Thomas A. McMurrough
Western Univeristy, Canada
Title: High-throughput investigation of protein-DNA substrate coevolution in Meganuclease family enzymes
Biography
Biography: Thomas A. McMurrough
Abstract
Precision genome editing has applications in academia, biotechnology, agriculture and the development of novel human therapetics. Genome-editing strategies begin with the introduction of a double-strand break (DSB). Meganucleases are one class of enzyme currently used to introduce DSBs, and at highly specific 22-basepair DNA target sites. Although these enzymes create desirable 3’ singlestranded overhangs, the re-engineering of meganucleases to target desired sites is limited by a poor understanding of how cleavage specificity is regulated in the central target site region.

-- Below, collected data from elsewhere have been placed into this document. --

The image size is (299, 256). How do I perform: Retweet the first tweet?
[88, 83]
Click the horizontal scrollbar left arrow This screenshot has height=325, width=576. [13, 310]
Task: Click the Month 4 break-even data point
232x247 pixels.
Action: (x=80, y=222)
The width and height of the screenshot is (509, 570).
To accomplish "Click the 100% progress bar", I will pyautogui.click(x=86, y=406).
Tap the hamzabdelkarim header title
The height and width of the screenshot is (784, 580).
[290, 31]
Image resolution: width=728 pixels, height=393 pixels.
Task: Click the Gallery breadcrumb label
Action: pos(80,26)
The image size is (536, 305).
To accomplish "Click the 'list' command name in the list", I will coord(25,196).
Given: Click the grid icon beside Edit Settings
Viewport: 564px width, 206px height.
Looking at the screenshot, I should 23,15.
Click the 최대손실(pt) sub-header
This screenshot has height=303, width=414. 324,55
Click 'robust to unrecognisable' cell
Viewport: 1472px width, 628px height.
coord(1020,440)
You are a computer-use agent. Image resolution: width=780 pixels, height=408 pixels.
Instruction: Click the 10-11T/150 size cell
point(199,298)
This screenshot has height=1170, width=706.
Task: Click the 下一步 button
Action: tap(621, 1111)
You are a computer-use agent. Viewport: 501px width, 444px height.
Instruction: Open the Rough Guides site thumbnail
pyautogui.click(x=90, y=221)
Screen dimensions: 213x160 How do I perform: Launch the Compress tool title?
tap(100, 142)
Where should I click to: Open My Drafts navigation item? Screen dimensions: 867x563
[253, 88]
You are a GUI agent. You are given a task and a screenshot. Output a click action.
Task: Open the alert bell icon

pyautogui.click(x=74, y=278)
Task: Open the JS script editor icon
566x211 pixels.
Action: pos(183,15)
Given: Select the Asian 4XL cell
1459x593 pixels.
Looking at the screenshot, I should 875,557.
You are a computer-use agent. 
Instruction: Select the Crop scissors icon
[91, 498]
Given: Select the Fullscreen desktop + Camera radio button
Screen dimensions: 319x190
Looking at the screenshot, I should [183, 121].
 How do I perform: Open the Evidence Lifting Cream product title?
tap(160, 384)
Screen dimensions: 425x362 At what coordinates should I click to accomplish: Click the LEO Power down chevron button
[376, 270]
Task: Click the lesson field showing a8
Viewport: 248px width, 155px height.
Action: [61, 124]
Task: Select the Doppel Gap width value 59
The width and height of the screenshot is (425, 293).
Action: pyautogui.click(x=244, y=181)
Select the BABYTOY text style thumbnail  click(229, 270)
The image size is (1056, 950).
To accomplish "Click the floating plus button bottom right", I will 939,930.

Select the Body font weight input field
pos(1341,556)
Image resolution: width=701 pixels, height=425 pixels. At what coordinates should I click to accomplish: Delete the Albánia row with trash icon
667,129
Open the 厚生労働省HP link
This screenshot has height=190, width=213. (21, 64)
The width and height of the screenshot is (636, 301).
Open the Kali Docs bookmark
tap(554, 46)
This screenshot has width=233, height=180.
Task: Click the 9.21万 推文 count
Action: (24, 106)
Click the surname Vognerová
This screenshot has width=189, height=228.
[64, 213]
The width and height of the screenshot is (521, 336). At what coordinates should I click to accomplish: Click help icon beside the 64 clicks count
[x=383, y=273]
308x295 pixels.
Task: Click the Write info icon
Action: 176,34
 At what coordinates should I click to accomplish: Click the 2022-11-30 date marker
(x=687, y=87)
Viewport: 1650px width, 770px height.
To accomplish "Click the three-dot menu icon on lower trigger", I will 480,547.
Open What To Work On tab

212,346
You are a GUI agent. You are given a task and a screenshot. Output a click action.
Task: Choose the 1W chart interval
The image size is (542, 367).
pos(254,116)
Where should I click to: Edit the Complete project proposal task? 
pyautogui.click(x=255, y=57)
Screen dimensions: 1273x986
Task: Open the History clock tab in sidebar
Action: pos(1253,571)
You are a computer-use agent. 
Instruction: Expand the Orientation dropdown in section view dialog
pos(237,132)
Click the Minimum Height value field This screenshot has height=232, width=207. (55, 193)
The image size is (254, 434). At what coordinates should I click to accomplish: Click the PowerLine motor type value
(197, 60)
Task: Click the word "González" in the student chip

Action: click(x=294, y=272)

We previously used intra-molecular covariation analyses to identify a network of coevolving amino acid residues within the meganuclease active site. We demonstrated that residues at computationally predicated positions were interdependent for catalysis, and identified novel combinations of residues that controlled enzymatic activity. Recently, we have explored a role for the coevolving amino acid residues in controlling central target site specificity. 1600 meganuclease protein variants were tested for in vivo activity against 26 central DNA target site variants using selective growth experiments. Active proteinsubstrate combinations were identified by Illumina® sequencing and compositional data analysis to identify protein variants with altered DNA specificity. Novel protein-DNA combinations were further validated using X-ray crystallography and by re-engineering specificity towards human genomic sequences that were previously untargetable. Our study provides a validated strategy for using intra-molecular covariation to identify functionally important protein networks, demonstrates the power of applying compositional analyses to high-throughput sequencing data, and will expand the genome-editing applicability of meganuclease enzymes.